The script on climate has flipped in recent years.
During the Obama administration, the U.S. helped drive policy action, including with China. The two governments launched a climate dialogue, and interaction between local governments, universities and companies grew.
In 2014, President Barack Obama and Chinese leader Xi Jinping jointly announced ambitious targets for cutting greenhouse gases, setting an example and paving the way for the Paris Climate Agreement a year later, says Joanna Lewis, a China climate expert at Georgetown University.
"But, yeah, I think we're in a different situation now," she says.
Former President Donald Trump effectively sidelined the U.S. from the climate discussion — reversing dozens of environmental regulations, calling climate change a hoax and withdrawing the United States from the Paris accord.
He also adopted a much more confrontational approach to Beijing, one that the Biden team has not jettisoned — and one that analysts say has made cooperation between the two countries harder across the board.
In contrast, Beijing has poured money into green industries, incentivized policy makers to pay more attention to the environment and pursued targets for reducing the country's reliance on fossil fuels. In September, Xi said China would reach carbon neutrality by 2060.
In a speech on Monday, Secretary of State Antony Blinken made note of China's dominance in certain green industries, like solar panels, wind turbines, batteries and electric vehicles.
"If we don't catch up, America will miss the chance to shape the world's climate future in a way that reflects our interests and values, and we'll lose out on countless jobs for the American people," he warned.

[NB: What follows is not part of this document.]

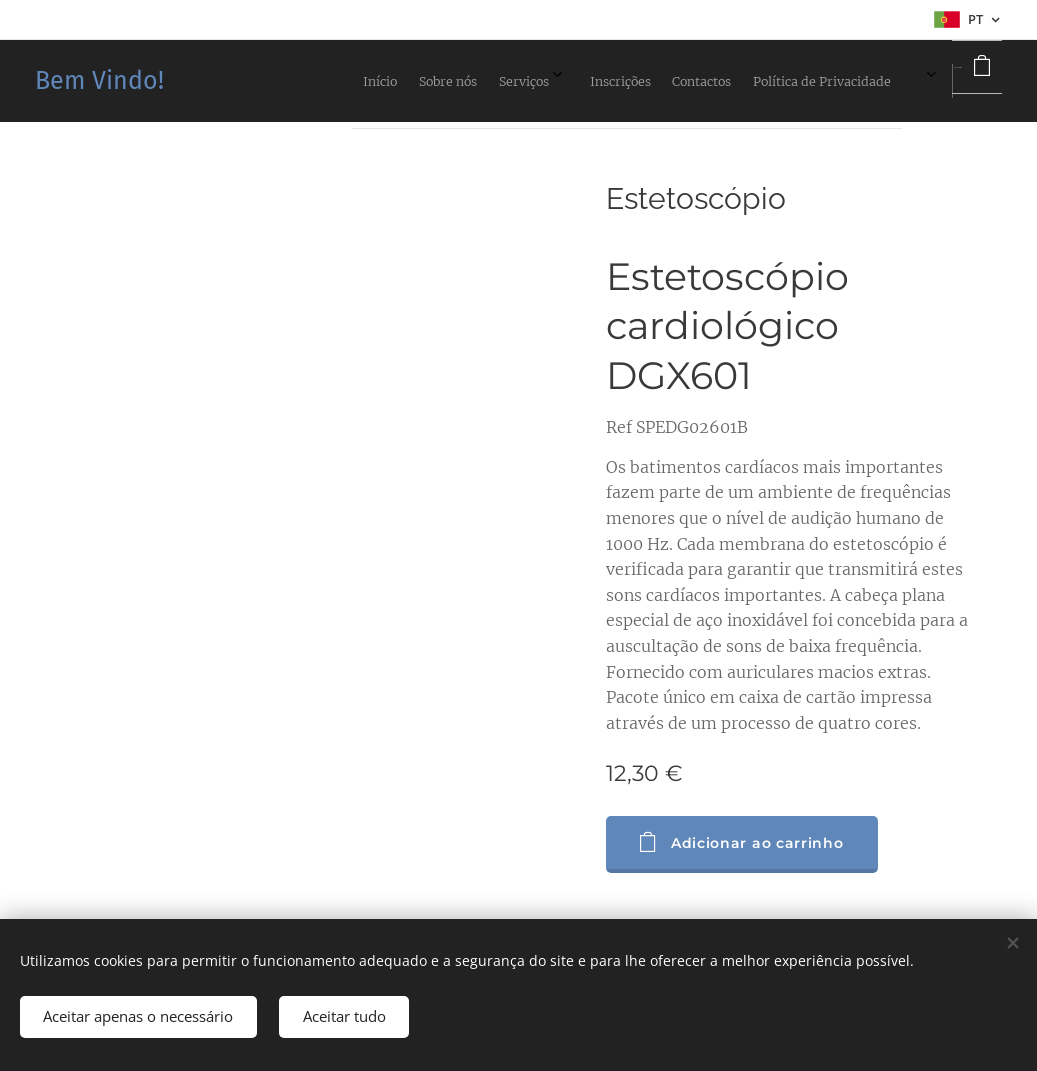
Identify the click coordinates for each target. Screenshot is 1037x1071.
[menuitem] (628, 81)
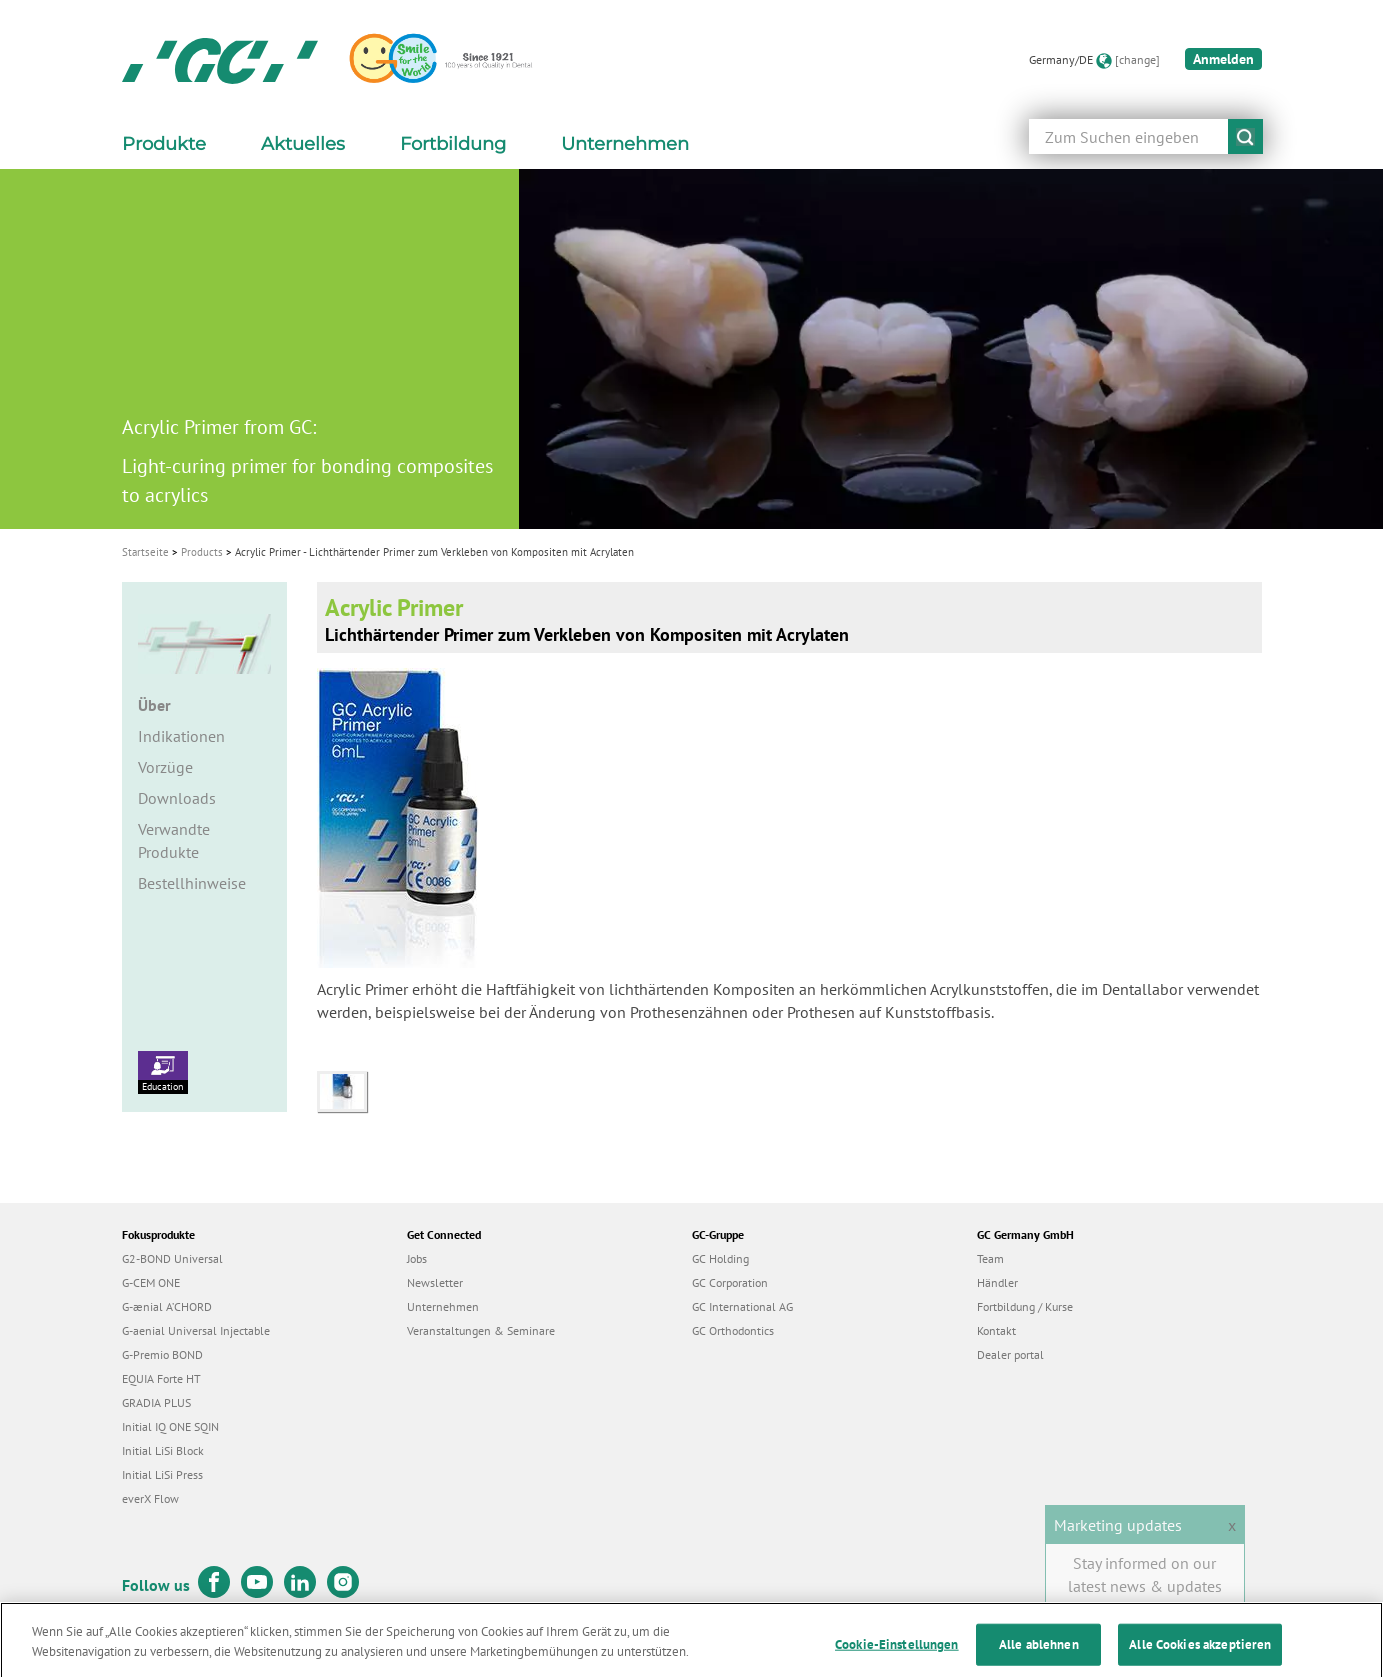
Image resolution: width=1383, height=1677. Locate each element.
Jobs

Li Shuo, a senior policy adviser at Greenpeace in Beijing, says it's hard for Beijing not to be skeptical about the U.S. commitment to the climate, at least on the diplomatic front.
"In a way, the U.S. is playing catch-up, and in their eyes, Chinese eyes, they've been kind of holding the fort. So it is politically unfair, from their perspective, that the U.S. now comes back and is asking others to do more," he says.
Complicating matters, Kerry has said he wants to ring-fence climate issues from the many points of friction in the relationship, while Beijing sees climate as inseparable from the bigger picture of deteriorating bilateral relations. Some suspect that may help explain why China left it unclear until Wednesday whether or not Xi would attend a virtual climate summit to be hosted by Biden on Thursday. (He will.)
Competition between China and the U.S. in green sectors appears poised to heat up — and according to Hsu, could create a "race to the top."
Blinken said there are dozens of categories of clean energy in which "no one has staked a dominant claim."
"And, with a lift from our domestic and foreign policy, every one of them can be American-led and American-made," he said.
Beyond technology and industry, there's also an opportunity to compete with China in financing green projects around the world, says Edward Cunningham, director of China programs at Harvard University's Ash Center for Democratic Governance and Innovation.
"Particularly the developing world could benefit greatly by some form of increased guided competition on sustainable infrastructure," he says.
And the timing could be right for the U.S. as well, he says, because China's lending for infrastructure around the world declined in recent years.
"When you peel the onion back and you talk a lot about competition, whether it's clean tech competition or whether it's competition in infrastructure," he says, "I think there are some aspects that can be positive if it's managed well."